Tout effort en ce sens est inutile, on le devine sans peine.
Les gens d'Avricourt sont encore sous la joie d'être demeurés Français et ils contemplent, avec des regarda volontiers railleurs, l'espèce de ville improvisée que les Allemands ont bâtie à Avricourt-Deutsch depuis la conquête. Hélas ! c'est à n'y pas croire. Les vainqueurs ont déployé là une activité prodigieuse et construit, avec une singulière rapidité, une gare monumentale et une petite ville tout entière... Rien n'est plus laid et d'un plus tudesque (2) aspect, d'un goût plus douteux ou ridicule que ces constructions peintes en vert ou en jaune que je regardais se découper, pareilles à ces maisons de bois des jouets d'enfants, sur le coucher de soleil d'un soir d'août. C'est l'Allemagne même, en plâtre et en moellons; c'est la teinte plate des monuments néo-grecs qu'elle parodiait à Munich. Mais c'est aussi la preuve palpable de son activité, de son ardeur au travail et de sa force.

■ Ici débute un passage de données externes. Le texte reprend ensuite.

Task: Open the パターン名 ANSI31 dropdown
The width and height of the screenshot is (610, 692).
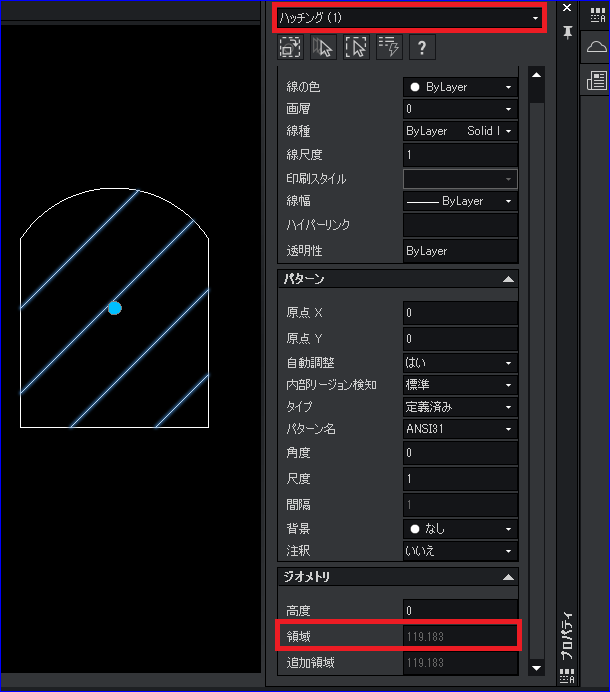Action: click(x=460, y=429)
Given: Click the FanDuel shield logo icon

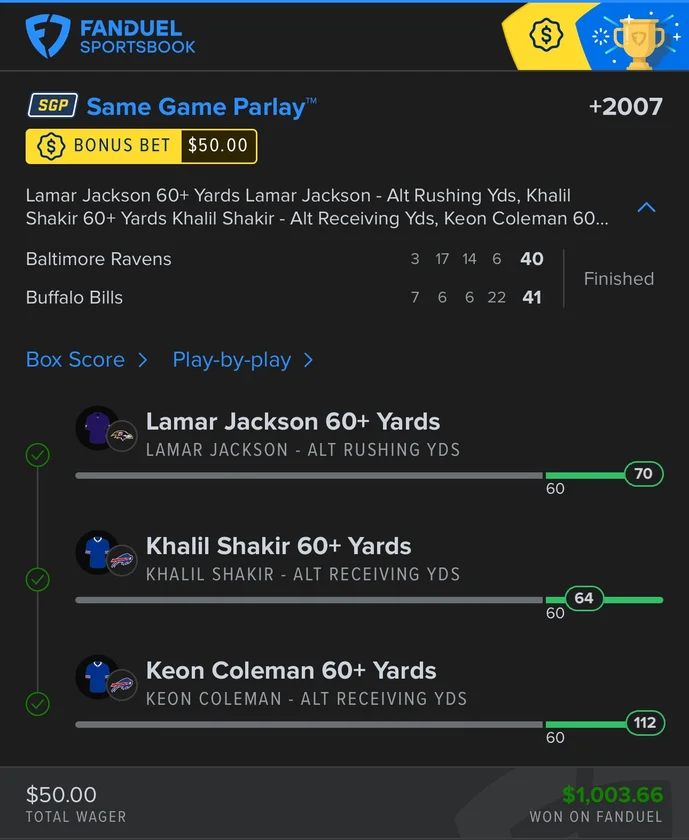Looking at the screenshot, I should point(47,35).
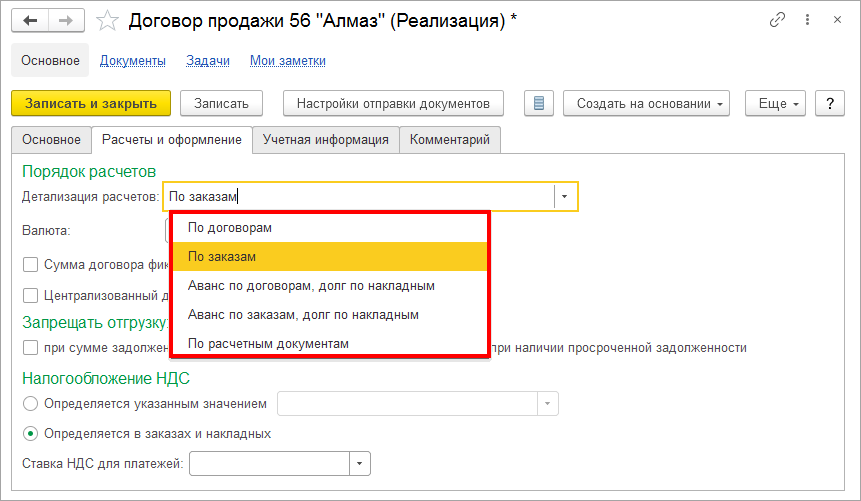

L'impression première est pénible. Sur ce sol qui fut. qui est si français, le teutonisme règne en maître et s'y est déjà implanté comme s'il y avait toujours vécu. Dans la gare, les salles, les chaises cannées en chêne jaune, les assiettes du buffet (on dit déjà restauration), tout est marqué, estampillé, sali de ces deux lettres inévitables que nos yeux vont désormais rencontrer partout : E. L. (Elsass-Lothringen) et qui sont sur la portière des wagons, sur les stores des voitures, sur les affiches, sur les maisons, sur les hommes, si je puis dire, et sur les choses, comme le fer rouge de l'annexion (3), comme le coup de griffe du dépècement, comme le stigmate (4) imprimé par le berger sur le troupeau dont il se dit, dont il est le maître. E. L., Alsace-Lorraine ! Et qui sait s'il n'y a pas là, dans cette marque distinctive, comme une amère consolation pour les vaincus ? Mais non ! Que leur importe d'être l'Alsace-Lorraine, puisque le sort des armes a fait qu'ils ne sont plus la France.

J. Claretie, La Frontière.
(Eugène Fasquelle, éditeur.)

1. Intégrant : qui contribue à l'intégralité, l'état complet du tout.
2. Tudesque : germanique. Au figuré : rude, grossier.
3. Annexion. : action de joindre, d'attacher. - Annexer un territoire, une province : les rattacher à un État et cela sans le consentement de leurs habitants.
4. Stigmate : Marque que laisse une plaie. Autrefois : marque au fer rouge. Au figuré : marque, trace honteuse : les stigmates du vice.